Rational for the Study
In the current competitive business environment, companies cannot afford to make constant mistakes. Achieving perfection is critical when it comes to managing challenges in the external environment. In such a highly disruptive external environment, managers still have to deal with very demanding employees who must be handled with care to ensure that they do not consider moving to other companies. Management role has become so complex that success is not guaranteed even among the most knowledgeable and experienced individuals. Alpaydin (2016) says that even in such a challenging environment, firms must find ways of achieving success. Machine learning promises to solve serious managerial problems that firms are currently facing. The need to understand the capabilities of individual employees accurately and their needs cannot be done appropriately by a manager. However, using information technology, it is now possible to understand areas of improvement that each employee needs.
The machines are becoming superior management tools with capabilities that are beyond that of a human being. It is true, as Camastra and Vinciarelli (2015) put it, that it may not be possible for the machines to replace people completely in the management role. However, it can make the work simple and more accurate in the current challenging business environment. Machine learning can enable the managers to understand their current environment and accurately predict the future in a way that would enhance the success of the organization. That is why this research is very important. It will explain how modern-day managers can increase their reliance on information technology to enhance their managerial functions. It will explain the new role of managers in an environment where technology has become a critical component of management.
Research Questions
When conducting research, it is important to focus on the goals that must be achieved by the end of the study. Coming up with clear research questions makes it possible to define the research focus. It acts as a constant reminder to the researcher about the data that should be collected and analyzed. It also eliminates cases where a researcher would collect massive amounts of data partially related or completely unrelated to the research topic. The following are the research questions that the study seeks to answer:
What are the main challenges that managers face in coordinating and controlling the activities of the employees?

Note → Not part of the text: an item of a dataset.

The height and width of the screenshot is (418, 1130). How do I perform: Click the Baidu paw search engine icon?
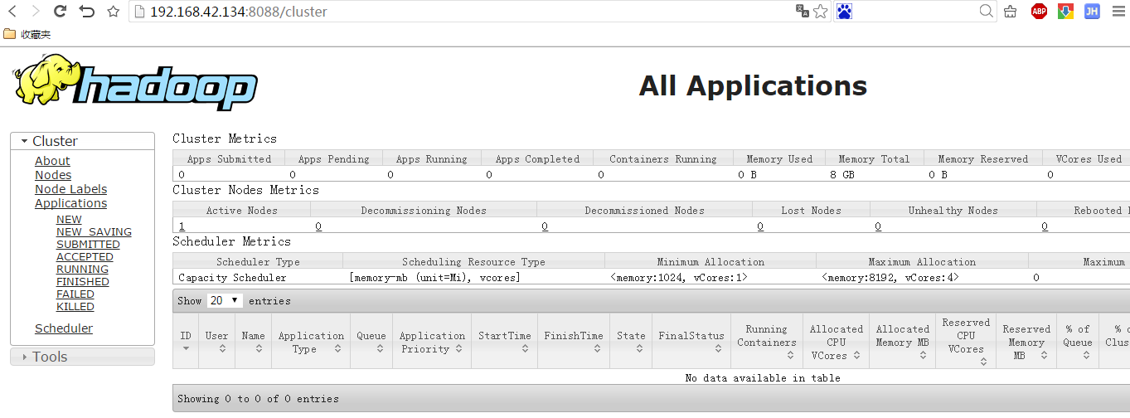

How can companies use the concept of machine learning to improve employee engagement, performance, and motivation?
How can managers use machine learning to improve their performance?
Theory and Hypothesis
Background
Employees are very critical component of an organization. In fact, Hackeling (2014) says that employees are the wheels of an organization without which it may not achieve the desired goals and objectives. Once the top management has formulated strategic goals and objectives, the mid-managers will translate them into actionable goals to be assigned to the employees. Success of employees in meeting those goals defines how successful an organization would become. Unlike in the past when large corporations monopolized the market, Alpaydin (2016) says that today companies are struggling to manage stiff competition because of the liberalized global market. Customers understand that they have several options to choose from whenever they want to purchase a given product.
As clients become more demanding than they were before, firms find it necessary to improve their operational strategies. They have to ensure that they deliver improved quality products at lower costs than they previously did. They have to embrace efficiency to achieve sustainability in such challenging business environment. Successful firms have learnt how to empower their employees so that they can help in delivering the desired value (Camastra & Vinciarelli, 2015). Managers have to learn how to streamline skills of the employees with job requirement. These employees must also remain regularly motivated to improve their level of performance. It explains why the role of employee management has become a critical area that leaders must take seriously.

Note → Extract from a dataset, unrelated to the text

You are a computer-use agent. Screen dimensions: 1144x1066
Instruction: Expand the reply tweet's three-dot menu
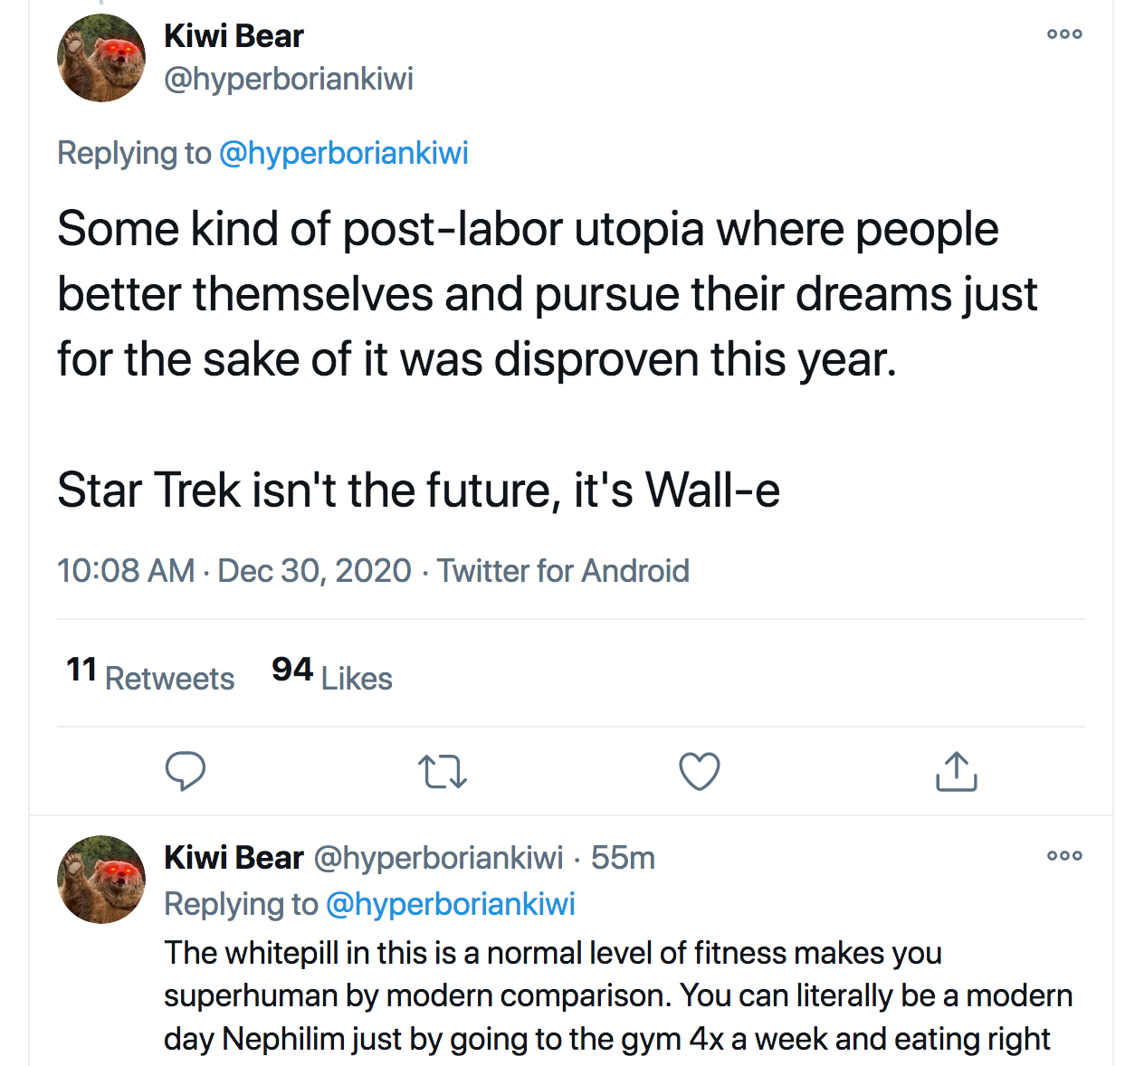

People management is not as easy as it used to be in the past. Marsland (2015) says that managers find it difficult maintaining their employees constantly motivated. The problem is caused in part by the diversity in most of the current workplace environment. In large organizations, which employs hundreds of employees, managers cannot give their workers personalized attention on a regular basis. It means that understanding their unique needs and capabilities is not easy. Factors that may be motivating to a section of the employees may not be the same as those preferable to the other section. Bell (2015) says that satisfying the generation Y and millennial employees is posing another serious challenge to the current managers. These employees are very demanding and do not hesitate to move from one organization to the other at the slightest provocation. It means that a firm may invest heavily on training an employee only for him or her to move to another organization with the new skills learned. Hackeling (2014) says that whenever a firm commits its resources to train an employee, it must be capable of retaining him or her for a considerable period to get the returns on the investment. The realities that modern-day managers face have made it necessary for them to look for how technology can be used to improve their performance.
According to Pentreath and Paunikar (2015), the concepts of big data, artificial intelligence, and machine learning have been in existence for several decades. However, more than before these concepts have become very relevant today. The challenges that managers face may not be addressed effectively without the assistance of technology. The decisions that they make have a significant impact on their organization. These managers cannot afford to make decisions that fail to deliver desired results. As such, their decisions must be based on facts. They need information that can help them understand a given pattern. They can then use such patterns to make a decision, having the knowledge of the possible consequences of their choices. Developments made in the field of information technology have improved data collection, processing, storing, and sharing whenever it is necessary.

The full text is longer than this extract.